Feel free to reuse/adapt parts if you need any :)

justanotherfoundry commented 3 months ago

@justinpenner Thanks! That looks really promising. However, I am getting a beach ball when I run this code. Also, the regular TalkingLeaves now crashes. I will submit this as a new issue.

justanotherfoundry commented 3 months ago

@jenskutilek Aha, I knew someone must have had this kind of idea. If I will pursue it any further I’ll surely build on your plugin. Thanks!

justanotherfoundry commented 3 months ago

I played around with the “unneeded characters” script above. The list includes the Cyrillic Ѐ, which is, according to Hyperglot, required for Bulgarian, and Bulgarian is complete in my font. If I delete this glyph from the font, TalkingLeaves shows Bulgarian as incomplete with only this character missing. This means the list of “unneeded characters” reported by the script is not what I would expect it to be. I am looking for characters I can remove without reducing the list of complete languages.

justinpenner commented 3 months ago

Does it work if you change the first argument in this line to Cyrillic instead of Latin?

_ = data.langsAsTable('Latin', Glyphs.font, True, True)

If you already tried that, then I'm not sure what's going wrong. It works correctly for me if I create a font and add Bulgarian to it via TalkingLeaves. The script reports no unneeded Cyrillic chars for me:

[' ', ',', '-', '.', '0', '1', '2', '3', '4', '5', '6', '7', '8', '9', 'A', 'B', 'C', 'D', 'E', 'F', 'G', 'H', 'I', 'J', 'K', 'L', 'M', 'N', 'O', 'P', 'Q', 'R', 'S', 'T', 'U', 'V', 'W', 'X', 'Y', 'Z', 'a', 'b', 'c', 'd', 'e', 'f', 'g', 'h', 'i', 'j', 'k', 'l', 'm', 'n', 'o', 'p', 'q', 'r', 's', 't', 'u', 'v', 'w', 'x', 'y', 'z']
justanotherfoundry commented 3 months ago

Does it work if you change the first argument in this line to Cyrillic instead of Latin?
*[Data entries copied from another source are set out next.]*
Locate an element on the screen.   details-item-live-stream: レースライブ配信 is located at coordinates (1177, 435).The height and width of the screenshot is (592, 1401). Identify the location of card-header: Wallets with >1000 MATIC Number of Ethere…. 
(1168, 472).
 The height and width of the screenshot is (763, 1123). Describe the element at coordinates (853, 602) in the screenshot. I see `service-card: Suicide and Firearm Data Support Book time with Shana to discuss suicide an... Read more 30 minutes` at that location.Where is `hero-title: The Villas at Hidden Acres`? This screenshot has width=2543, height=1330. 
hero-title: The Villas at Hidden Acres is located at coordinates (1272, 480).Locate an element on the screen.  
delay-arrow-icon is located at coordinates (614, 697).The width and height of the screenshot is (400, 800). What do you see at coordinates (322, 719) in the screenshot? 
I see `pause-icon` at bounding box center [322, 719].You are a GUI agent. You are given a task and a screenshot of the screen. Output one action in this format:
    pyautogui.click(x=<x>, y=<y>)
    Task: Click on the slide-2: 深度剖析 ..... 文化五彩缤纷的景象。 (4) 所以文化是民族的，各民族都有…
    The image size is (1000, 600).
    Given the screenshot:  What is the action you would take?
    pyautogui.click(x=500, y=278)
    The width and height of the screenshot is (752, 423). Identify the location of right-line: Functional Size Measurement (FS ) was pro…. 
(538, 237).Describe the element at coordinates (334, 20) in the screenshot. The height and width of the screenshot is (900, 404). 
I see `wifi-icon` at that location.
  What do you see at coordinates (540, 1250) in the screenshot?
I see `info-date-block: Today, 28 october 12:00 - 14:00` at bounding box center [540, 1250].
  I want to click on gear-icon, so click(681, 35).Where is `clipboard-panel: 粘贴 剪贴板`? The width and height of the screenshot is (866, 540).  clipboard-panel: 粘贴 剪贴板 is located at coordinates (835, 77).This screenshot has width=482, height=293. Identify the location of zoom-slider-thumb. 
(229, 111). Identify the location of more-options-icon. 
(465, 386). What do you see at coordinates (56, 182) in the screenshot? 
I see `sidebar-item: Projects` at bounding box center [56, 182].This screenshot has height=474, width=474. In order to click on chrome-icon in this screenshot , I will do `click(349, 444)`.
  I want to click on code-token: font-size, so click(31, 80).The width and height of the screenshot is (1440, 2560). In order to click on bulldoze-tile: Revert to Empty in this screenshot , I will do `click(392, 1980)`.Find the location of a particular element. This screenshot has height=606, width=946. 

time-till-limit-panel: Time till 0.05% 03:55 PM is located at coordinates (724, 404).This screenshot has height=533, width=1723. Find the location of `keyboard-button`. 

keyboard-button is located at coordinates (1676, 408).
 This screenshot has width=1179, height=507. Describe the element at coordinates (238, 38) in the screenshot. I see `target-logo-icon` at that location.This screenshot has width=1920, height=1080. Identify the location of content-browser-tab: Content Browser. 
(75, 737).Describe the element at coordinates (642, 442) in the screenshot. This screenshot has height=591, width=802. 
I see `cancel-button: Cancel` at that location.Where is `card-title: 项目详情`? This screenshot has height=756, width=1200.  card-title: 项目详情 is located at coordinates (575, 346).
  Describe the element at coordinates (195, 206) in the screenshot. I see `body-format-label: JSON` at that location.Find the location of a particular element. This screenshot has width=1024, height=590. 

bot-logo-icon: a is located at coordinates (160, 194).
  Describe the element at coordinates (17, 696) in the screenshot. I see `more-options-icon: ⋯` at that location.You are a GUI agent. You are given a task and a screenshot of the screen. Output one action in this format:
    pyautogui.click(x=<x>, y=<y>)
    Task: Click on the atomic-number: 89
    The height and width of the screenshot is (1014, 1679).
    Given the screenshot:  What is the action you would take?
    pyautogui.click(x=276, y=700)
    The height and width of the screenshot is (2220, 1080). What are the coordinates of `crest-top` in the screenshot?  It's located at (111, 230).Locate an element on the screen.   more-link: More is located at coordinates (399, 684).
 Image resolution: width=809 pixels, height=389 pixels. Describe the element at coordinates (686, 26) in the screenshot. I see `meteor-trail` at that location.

It does! Seems like we’d have to loop over several scripts? Sorry, I don’t know enough about pandas so I cannot debug the code.

justinpenner commented 3 months ago

Seems like we’d have to loop over several scripts? Sorry, I don’t know enough about pandas so I cannot debug the code.

Exactly, you can loop over multiple scripts like this, and you don't need to add any new pandas code:

from TalkingLeaves.data import Data
from TalkingLeaves.utils import flatten

data = Data()

# Don't need this table, but it generates data.completeLangs
completeNames = []
for script in ['Latin', 'Cyrillic']:
    _ = data.langsAsTable(script, Glyphs.font, True, True)
    completeNames.extend(list(data.completeLangs.loc[:, 'name']))

completeLangs = data.langs[data.langs['name'].isin(completeNames)]
completeCharsets = list(completeLangs.loc[:, 'chars'])
completeChars = set(flatten(completeCharsets))
fontChars = set(g.string for g in Glyphs.font.glyphs)

# Unneeded chars
print(sorted(fontChars - completeChars))

By the way, I found pandas surprisingly easy to learn. It's very Pythonic and I found it easier to understand after looking up a "cheat sheet" of common commands. I've only scratched the surface so far, but it didn't take long to learn the basics so I could plug it in to TalkingLeaves.

justanotherfoundry commented 2 months ago

@jenskutilek I implemented what I described above, on the basis of your Unicode Info plug-in: https://github.com/justanotherfoundry/UnicodeInfo-Glyphs Did you get my e-mail?

jenskutilek commented 2 months ago

@justanotherfoundry it took me a while to answer, sorry for that! I hope you got my reply by now.